Thursday, September 1, 2011

random tangent...

*random
people are never going to say 'You've grown into such a Godly woman, you are so touching, you praise God and to see you pray to him so fervently is inspiring...'


i'm never going to be inspired by K-LOVE.
i'm never going to be exhalted as a strong prayer-warrior.
i'm never going to say 'praise the Lord!' or thank God every two status'
i'm never going to be moved to tears by babies, young love, quaint Christian stories that K-LOVE enjoys giving...
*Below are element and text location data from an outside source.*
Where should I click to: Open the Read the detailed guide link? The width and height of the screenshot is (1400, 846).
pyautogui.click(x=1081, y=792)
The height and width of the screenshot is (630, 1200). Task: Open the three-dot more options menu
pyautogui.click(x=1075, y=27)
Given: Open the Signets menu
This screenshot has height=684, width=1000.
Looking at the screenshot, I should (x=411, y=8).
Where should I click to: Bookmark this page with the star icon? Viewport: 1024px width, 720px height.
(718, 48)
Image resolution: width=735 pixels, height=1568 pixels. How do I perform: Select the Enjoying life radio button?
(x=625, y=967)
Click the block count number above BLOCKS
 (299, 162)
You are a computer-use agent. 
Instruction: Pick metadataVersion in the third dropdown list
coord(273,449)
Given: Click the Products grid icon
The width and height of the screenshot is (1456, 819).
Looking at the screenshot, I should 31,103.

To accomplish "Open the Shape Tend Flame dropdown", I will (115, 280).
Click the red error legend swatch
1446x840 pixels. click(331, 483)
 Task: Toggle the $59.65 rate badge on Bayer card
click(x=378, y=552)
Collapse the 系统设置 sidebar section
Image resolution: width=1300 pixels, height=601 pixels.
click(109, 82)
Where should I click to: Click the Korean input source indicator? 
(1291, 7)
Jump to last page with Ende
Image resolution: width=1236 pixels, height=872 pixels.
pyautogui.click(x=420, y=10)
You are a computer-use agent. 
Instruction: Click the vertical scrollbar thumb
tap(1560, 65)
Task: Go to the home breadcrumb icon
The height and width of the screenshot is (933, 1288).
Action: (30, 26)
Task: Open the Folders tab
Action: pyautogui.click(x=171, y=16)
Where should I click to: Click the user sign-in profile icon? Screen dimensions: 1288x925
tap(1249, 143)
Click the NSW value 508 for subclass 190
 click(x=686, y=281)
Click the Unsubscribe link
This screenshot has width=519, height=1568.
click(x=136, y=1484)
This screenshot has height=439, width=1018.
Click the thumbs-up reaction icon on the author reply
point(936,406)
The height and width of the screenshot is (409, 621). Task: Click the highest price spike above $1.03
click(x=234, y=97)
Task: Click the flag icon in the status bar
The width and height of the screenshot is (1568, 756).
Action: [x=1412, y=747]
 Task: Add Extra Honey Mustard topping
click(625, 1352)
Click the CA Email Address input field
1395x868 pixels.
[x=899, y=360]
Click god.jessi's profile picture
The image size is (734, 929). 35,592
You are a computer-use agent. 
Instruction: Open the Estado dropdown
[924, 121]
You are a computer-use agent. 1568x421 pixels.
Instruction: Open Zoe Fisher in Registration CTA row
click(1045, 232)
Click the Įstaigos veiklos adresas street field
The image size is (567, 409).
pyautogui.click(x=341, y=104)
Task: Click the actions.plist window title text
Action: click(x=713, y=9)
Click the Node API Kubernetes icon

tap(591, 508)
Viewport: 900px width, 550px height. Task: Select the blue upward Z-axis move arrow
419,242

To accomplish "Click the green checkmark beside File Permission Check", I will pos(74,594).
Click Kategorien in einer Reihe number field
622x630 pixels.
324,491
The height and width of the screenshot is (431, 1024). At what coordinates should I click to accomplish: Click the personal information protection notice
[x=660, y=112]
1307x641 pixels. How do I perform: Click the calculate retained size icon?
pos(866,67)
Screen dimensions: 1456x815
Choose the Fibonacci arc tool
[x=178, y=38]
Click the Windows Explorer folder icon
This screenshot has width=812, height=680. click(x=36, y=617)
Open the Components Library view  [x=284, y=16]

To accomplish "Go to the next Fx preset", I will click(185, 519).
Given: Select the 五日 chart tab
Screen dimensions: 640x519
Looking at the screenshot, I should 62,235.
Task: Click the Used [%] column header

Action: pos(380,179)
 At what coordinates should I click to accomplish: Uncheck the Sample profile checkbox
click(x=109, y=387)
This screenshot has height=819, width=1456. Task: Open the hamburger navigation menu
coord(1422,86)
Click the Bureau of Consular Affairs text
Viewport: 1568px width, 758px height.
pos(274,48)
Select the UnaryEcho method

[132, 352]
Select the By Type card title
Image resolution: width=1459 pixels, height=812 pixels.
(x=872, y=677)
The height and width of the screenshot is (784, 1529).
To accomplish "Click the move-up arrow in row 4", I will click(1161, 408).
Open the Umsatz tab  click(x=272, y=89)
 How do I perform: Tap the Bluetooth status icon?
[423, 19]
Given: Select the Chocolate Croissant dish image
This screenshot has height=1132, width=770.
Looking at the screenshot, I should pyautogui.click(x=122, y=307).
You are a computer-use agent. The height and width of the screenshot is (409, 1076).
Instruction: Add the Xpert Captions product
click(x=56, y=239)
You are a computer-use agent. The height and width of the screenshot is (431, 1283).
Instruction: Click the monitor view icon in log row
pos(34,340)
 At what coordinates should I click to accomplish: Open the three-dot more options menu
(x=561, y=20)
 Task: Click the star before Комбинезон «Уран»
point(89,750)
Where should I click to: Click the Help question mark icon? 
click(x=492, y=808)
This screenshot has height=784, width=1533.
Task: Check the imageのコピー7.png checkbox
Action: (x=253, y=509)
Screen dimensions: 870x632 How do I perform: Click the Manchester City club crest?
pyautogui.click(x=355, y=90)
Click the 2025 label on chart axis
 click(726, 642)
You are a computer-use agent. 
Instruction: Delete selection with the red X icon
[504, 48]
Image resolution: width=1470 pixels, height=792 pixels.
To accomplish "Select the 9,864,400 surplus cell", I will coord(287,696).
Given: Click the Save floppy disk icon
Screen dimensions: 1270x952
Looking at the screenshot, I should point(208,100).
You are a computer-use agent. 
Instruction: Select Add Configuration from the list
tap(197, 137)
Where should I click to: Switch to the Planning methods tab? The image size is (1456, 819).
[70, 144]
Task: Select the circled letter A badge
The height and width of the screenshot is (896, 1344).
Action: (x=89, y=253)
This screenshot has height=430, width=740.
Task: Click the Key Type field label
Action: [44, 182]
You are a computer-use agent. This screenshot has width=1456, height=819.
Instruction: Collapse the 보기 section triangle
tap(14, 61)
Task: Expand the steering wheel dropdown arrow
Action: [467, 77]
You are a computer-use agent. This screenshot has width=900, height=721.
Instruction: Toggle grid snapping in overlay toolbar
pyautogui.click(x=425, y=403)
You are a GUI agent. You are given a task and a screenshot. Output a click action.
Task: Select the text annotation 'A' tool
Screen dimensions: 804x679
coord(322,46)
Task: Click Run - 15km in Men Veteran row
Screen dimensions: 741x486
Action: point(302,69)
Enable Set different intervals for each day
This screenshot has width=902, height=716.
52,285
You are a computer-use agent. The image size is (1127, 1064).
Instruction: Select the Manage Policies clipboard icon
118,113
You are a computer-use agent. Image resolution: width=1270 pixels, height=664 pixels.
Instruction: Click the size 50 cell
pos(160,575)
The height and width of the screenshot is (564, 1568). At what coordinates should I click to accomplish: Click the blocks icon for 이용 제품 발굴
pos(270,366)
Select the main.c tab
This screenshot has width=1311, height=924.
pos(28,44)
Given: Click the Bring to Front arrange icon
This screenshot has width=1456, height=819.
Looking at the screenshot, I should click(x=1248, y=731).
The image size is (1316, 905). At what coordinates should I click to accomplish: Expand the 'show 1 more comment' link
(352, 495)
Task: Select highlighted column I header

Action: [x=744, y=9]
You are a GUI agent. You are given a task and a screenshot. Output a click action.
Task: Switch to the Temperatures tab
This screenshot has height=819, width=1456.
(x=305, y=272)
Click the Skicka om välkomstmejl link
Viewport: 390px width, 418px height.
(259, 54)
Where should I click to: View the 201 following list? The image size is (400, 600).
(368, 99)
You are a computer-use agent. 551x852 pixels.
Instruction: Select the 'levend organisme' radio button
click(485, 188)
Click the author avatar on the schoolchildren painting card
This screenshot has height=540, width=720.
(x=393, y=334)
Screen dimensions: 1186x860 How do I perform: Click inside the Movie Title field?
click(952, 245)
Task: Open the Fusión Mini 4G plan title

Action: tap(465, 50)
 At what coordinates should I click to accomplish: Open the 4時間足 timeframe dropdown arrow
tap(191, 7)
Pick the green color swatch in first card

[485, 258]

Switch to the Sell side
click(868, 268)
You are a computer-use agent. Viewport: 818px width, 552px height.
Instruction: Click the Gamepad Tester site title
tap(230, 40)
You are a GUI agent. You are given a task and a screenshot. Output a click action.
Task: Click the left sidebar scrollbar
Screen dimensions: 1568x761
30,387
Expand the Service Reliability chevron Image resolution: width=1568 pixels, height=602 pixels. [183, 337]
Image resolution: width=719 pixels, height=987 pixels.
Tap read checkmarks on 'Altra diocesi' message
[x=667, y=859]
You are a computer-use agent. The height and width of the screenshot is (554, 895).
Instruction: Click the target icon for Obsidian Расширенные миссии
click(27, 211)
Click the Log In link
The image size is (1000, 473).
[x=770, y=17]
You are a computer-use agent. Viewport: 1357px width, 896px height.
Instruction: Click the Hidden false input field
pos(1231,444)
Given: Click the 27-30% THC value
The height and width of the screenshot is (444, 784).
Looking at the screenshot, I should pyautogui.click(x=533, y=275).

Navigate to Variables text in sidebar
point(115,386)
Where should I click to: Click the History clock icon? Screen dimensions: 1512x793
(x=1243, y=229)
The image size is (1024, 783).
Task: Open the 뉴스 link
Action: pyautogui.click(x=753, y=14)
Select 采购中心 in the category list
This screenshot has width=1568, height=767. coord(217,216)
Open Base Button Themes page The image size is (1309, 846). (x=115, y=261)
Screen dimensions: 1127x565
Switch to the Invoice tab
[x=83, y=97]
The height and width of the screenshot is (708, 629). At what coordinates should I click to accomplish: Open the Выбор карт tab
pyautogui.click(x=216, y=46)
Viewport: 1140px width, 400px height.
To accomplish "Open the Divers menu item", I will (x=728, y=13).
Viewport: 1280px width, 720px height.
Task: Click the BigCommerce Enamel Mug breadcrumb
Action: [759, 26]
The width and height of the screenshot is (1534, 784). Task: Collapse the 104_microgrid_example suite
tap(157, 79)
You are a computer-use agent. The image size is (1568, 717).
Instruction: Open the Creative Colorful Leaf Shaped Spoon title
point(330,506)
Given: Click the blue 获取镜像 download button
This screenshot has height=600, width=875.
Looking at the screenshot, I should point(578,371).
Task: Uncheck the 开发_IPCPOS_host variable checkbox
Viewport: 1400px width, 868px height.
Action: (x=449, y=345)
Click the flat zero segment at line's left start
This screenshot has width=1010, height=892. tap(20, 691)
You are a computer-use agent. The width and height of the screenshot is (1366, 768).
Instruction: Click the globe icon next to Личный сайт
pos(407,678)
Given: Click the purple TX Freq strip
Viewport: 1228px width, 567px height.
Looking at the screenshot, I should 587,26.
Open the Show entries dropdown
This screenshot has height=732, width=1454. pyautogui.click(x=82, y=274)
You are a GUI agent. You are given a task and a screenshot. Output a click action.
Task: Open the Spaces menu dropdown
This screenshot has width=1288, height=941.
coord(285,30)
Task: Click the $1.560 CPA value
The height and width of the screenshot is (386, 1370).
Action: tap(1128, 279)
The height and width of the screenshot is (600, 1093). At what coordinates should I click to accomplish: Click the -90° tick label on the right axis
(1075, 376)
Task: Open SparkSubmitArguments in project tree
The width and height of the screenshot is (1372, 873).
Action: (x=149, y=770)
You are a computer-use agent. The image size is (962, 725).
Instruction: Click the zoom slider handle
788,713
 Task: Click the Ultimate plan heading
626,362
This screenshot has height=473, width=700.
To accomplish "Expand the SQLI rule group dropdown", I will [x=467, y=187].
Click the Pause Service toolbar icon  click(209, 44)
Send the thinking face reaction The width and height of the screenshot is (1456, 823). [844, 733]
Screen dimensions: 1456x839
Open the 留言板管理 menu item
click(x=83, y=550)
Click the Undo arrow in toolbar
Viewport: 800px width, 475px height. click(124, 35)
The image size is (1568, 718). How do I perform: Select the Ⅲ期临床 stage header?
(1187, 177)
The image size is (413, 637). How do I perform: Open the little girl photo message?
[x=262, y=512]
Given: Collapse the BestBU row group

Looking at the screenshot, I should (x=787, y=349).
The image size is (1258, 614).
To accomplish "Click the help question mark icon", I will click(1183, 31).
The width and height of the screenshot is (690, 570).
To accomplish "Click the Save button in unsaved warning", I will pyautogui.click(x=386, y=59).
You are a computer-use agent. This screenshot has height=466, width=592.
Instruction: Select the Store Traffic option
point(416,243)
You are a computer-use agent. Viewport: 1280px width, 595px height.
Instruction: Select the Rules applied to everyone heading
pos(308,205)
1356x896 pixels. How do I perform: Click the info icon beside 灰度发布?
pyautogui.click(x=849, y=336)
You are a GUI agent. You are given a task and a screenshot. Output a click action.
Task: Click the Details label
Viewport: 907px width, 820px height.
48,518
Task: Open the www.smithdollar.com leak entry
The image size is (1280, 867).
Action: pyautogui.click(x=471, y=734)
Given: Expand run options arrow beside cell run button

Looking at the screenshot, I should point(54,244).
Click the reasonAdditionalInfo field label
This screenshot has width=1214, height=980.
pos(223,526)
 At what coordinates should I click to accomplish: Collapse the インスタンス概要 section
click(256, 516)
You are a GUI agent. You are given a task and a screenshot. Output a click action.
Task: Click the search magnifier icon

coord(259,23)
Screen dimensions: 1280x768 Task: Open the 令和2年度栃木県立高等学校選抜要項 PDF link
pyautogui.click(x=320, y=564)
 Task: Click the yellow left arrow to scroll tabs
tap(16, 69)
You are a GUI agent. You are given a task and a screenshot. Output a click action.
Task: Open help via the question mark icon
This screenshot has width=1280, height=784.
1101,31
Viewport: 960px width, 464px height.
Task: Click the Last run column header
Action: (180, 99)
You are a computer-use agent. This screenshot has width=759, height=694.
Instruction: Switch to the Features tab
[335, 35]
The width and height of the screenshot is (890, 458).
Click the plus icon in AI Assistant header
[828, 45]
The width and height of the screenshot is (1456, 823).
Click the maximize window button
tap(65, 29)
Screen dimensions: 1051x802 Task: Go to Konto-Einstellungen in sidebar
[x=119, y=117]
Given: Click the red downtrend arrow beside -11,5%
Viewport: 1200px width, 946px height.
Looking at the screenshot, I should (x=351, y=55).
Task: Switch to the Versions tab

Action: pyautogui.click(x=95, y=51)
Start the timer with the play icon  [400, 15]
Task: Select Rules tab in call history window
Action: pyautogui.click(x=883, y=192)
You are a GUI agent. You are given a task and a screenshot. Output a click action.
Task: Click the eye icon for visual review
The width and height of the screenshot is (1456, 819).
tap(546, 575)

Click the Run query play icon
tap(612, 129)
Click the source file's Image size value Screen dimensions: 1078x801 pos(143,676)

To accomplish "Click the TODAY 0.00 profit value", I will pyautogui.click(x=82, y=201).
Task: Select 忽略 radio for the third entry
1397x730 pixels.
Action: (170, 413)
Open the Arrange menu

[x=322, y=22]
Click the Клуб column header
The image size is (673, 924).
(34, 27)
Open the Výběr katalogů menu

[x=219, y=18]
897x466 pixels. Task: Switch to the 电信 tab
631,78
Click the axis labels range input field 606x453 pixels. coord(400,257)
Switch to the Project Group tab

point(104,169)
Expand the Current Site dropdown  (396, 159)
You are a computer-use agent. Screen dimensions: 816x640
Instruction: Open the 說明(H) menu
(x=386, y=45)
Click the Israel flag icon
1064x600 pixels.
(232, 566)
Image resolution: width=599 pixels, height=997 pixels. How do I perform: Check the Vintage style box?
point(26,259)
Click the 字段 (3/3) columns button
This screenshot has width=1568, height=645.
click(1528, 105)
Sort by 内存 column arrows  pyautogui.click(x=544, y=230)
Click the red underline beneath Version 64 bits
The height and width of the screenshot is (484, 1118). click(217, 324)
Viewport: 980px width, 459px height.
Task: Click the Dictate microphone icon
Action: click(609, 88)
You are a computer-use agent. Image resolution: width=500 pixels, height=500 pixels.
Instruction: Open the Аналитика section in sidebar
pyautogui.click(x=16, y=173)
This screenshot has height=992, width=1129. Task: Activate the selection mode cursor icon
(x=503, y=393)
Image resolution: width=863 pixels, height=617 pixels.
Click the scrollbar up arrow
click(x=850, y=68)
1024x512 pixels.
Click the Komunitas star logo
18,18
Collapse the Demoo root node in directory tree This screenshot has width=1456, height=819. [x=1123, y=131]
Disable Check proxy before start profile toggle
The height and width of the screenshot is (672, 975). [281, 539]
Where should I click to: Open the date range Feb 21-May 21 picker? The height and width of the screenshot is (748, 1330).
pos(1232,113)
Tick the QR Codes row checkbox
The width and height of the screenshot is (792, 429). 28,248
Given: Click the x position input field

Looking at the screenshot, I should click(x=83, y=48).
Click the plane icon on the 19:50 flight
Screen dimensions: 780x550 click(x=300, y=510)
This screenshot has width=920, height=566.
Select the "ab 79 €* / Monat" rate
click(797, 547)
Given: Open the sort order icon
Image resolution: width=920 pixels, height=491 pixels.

i am however going to talk to elderly people about life.
hear them tell me what a special person i am and how they've never met a girl my age like me before...
i'm going to dance wildly with campers and tell them tales of how in reality i'm very shy and introverted.
i'm going to remember how one of the people i admire most in the world said that i'm just different and he can't find anything against me.
i'm going to hear people tell me that i just seem like a person of high values that they wish they could be more like...
i'm going to be that shoulder to cry on for my few close friends.
i'm going to talk to You as if You're my best friend...


i think it's a good trade off, Lord.


if the former of the two options was me...
it wouldn't be genuine...
would not be sincere...


...why am i off on this tangent i wonder...


need rest.


this post had very little coherent meaning.


but i suppose i come off that way to most.